High-performance flexible thermoelectric generators with tunable in-plane and out-of-plane architectures

Although thermoelectric generators (TEGs) based on organic/inorganic composite films have made great achievements in recent years, rational design of flexible TEGs with tunable in-plane or out-of-plane architecture still remains a great challenge. Herein, flexible films of poly(3,4-ethylenedioxythiophene):poly(styrenesulfonate)/single-walled carbon nanotube (PEDOT:PSS/SWCNT) composite with an optimized power factor of 97 ± 2.4 μW m−1 K−2 are prepared by a facile solution mixing, followed by vacuum filtration and sequential solvents post-treatment. The effects of geometric parameters of thermoelectric (TE) legs on the generator output performance were investigated.
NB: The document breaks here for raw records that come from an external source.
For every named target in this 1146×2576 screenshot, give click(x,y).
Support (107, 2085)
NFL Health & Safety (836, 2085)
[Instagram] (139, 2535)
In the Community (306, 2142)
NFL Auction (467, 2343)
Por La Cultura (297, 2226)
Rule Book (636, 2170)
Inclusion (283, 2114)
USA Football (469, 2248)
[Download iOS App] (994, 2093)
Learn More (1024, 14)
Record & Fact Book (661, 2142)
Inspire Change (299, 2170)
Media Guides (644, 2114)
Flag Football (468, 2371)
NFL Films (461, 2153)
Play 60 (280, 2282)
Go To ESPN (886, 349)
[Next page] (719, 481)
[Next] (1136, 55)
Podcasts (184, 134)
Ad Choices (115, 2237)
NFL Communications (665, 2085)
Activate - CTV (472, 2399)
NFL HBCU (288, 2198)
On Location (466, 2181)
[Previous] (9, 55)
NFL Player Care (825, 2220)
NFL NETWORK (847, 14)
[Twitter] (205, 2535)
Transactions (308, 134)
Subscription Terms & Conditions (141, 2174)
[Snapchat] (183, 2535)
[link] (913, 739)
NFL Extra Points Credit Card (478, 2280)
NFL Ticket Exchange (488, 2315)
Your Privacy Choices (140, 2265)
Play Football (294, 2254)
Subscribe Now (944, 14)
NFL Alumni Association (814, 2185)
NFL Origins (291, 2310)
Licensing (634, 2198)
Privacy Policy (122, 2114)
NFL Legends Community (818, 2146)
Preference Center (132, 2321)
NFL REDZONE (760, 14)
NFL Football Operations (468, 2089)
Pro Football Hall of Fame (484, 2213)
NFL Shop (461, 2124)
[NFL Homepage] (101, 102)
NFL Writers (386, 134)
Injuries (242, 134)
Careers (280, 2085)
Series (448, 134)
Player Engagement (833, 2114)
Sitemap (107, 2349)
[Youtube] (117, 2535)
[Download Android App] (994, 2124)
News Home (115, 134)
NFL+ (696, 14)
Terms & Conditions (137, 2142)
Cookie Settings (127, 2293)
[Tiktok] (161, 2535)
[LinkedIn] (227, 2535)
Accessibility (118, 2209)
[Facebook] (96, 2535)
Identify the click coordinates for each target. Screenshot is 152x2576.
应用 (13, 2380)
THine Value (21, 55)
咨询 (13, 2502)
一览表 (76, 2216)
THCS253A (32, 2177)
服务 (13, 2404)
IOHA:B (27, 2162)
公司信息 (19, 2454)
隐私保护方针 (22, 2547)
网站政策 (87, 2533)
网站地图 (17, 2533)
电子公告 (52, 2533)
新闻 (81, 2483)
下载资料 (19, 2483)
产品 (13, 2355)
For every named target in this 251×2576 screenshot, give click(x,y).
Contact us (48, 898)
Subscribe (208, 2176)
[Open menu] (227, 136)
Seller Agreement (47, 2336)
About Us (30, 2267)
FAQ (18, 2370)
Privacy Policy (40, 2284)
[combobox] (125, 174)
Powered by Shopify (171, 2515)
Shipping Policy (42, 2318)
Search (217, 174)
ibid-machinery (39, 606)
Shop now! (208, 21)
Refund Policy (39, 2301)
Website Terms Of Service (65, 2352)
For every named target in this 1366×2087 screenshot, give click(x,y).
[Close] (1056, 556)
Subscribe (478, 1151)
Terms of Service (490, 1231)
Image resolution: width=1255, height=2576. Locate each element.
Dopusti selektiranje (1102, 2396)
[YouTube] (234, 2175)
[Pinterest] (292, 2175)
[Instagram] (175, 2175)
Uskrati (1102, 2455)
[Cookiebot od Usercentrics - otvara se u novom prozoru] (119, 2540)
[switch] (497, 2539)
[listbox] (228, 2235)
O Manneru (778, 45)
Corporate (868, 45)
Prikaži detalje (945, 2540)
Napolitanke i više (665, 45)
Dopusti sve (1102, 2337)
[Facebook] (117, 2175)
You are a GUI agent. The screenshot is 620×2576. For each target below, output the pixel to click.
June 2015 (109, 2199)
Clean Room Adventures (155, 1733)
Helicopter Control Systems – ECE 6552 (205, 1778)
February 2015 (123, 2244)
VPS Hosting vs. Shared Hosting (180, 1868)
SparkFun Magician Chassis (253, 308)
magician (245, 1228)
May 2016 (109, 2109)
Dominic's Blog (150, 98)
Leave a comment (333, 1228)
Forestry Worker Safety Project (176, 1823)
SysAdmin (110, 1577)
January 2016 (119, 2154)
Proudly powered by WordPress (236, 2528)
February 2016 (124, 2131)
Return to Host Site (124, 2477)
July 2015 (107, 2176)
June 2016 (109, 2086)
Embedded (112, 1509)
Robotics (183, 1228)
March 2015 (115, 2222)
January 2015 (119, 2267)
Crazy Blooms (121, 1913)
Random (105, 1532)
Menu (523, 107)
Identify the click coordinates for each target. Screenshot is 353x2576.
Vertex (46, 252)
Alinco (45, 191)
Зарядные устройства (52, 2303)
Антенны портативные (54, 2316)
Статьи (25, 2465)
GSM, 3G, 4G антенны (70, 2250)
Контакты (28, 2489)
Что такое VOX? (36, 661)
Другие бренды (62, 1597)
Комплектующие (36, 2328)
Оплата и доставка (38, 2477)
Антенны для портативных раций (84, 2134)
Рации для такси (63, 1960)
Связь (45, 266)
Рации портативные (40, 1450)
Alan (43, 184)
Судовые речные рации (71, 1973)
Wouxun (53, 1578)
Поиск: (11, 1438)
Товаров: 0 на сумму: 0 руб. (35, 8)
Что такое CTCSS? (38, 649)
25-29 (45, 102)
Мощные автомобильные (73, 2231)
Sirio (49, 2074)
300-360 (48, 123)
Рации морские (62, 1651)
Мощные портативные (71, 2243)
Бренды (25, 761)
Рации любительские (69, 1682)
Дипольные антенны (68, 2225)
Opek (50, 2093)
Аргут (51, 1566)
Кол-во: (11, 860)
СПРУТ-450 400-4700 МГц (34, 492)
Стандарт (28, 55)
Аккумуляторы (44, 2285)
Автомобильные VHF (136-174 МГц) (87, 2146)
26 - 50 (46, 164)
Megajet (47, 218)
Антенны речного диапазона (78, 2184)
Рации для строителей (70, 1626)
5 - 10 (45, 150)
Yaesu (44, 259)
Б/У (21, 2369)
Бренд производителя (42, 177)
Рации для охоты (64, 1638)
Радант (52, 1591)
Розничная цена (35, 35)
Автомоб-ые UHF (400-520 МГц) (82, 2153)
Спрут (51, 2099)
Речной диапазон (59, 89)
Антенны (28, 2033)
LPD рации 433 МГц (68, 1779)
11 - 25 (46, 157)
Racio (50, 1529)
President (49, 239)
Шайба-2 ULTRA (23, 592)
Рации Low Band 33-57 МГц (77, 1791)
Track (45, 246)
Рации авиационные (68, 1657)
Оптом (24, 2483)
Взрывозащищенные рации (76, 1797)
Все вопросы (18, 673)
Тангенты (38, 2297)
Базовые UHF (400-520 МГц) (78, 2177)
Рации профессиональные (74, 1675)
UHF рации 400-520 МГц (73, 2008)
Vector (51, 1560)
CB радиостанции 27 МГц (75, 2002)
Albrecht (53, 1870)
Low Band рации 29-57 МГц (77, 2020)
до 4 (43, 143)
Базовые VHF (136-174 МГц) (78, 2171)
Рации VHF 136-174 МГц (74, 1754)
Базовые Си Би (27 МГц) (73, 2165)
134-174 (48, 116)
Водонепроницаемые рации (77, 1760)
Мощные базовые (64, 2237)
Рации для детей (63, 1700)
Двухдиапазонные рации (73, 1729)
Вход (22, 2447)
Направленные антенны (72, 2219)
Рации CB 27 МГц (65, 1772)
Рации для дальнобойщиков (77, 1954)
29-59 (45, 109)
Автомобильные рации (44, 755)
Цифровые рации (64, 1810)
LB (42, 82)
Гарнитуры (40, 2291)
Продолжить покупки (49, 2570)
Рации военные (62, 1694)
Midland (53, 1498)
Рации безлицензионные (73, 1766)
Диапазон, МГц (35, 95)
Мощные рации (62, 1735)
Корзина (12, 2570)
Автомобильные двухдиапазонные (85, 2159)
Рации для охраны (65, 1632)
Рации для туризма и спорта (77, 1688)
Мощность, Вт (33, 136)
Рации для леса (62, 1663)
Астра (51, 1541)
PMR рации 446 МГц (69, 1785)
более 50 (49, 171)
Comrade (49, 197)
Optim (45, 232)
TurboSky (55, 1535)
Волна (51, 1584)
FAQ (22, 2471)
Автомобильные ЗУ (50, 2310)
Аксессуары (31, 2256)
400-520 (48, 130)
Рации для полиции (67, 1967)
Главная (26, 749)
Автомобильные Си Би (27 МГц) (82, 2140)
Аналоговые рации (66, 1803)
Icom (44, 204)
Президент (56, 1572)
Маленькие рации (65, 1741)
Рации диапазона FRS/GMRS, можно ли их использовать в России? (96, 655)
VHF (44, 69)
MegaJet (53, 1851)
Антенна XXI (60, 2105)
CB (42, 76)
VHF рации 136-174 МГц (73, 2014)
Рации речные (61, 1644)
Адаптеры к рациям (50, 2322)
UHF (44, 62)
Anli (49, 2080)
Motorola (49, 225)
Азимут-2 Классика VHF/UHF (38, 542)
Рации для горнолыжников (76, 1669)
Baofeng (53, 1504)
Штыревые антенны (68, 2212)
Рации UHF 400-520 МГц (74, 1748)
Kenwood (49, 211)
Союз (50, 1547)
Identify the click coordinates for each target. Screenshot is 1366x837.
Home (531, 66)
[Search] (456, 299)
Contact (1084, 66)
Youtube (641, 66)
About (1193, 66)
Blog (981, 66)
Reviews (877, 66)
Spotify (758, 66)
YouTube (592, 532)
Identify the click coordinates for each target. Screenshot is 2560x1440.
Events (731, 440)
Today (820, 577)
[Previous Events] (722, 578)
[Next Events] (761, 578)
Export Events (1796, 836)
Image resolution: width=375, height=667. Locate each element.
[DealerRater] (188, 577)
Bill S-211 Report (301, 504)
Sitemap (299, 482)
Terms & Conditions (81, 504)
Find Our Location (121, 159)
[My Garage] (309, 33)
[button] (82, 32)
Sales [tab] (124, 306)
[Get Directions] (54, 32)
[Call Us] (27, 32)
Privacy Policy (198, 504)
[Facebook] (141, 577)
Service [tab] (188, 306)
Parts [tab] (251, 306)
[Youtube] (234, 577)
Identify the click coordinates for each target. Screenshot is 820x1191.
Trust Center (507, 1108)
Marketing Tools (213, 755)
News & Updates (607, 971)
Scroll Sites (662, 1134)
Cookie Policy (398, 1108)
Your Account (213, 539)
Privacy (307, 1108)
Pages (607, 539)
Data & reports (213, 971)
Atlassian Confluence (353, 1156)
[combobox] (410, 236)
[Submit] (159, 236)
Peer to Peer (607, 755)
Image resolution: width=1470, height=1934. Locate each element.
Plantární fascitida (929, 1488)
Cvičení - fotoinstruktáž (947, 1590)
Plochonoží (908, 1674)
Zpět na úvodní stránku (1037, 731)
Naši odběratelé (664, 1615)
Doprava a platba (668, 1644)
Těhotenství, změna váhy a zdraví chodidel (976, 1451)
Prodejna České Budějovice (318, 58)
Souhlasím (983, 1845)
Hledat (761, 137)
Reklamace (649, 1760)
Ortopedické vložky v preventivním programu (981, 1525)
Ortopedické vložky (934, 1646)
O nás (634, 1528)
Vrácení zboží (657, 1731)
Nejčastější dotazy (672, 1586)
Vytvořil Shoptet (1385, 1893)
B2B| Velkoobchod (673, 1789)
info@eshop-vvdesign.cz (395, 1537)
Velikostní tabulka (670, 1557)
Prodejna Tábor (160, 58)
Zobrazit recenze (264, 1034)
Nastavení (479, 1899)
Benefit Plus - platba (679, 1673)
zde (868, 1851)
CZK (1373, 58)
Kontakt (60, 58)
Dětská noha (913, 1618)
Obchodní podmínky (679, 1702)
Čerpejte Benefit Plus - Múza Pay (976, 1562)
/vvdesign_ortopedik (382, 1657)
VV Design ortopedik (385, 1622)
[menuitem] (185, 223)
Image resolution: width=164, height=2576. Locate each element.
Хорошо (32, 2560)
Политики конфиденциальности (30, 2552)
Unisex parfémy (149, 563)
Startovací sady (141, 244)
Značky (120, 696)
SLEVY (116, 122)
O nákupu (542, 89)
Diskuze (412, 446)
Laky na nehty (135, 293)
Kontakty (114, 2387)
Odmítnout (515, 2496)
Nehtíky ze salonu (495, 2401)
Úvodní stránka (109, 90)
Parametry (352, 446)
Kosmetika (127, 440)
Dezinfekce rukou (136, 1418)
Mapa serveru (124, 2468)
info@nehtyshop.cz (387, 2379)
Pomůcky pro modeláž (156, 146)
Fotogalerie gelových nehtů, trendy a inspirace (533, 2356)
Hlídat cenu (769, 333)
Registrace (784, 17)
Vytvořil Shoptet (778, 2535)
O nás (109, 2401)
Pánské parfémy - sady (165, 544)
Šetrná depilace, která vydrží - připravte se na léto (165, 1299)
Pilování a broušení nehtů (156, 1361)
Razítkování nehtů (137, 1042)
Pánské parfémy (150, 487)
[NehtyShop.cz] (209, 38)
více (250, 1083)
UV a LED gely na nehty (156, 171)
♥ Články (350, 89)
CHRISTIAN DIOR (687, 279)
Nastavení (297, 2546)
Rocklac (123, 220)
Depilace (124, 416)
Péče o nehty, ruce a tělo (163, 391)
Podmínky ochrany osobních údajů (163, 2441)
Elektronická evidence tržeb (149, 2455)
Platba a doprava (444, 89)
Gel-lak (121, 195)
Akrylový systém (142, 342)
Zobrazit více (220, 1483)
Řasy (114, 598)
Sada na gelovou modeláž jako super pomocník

Subsequently, the designed TEG prototypes, assembled in a "back-to-back" pattern with 5 or 10 p-n couples (TEG-5pn or TEG-10pn), can effectively utilize both in-plane and cross-plane temperature gradients. The out-of-plane TEG-10pn exhibits a higher output power density (337.4 μW cm−2 or 0.069 μW cm−2 K−2 at temperature difference of 70 K). Furthermore, the designed TEGs displayed versatile applications, efficiently achieving heat-to-electricity conversion by harvesting both in-plane and cross-plane temperature gradients induced by hot water in a cylindrical beaker, human body, or a hot plate. This work provides a convenient and practical strategy for the development of film-based TEGs, considering device architecture design, packing density and the geometric parameters of the TE legs.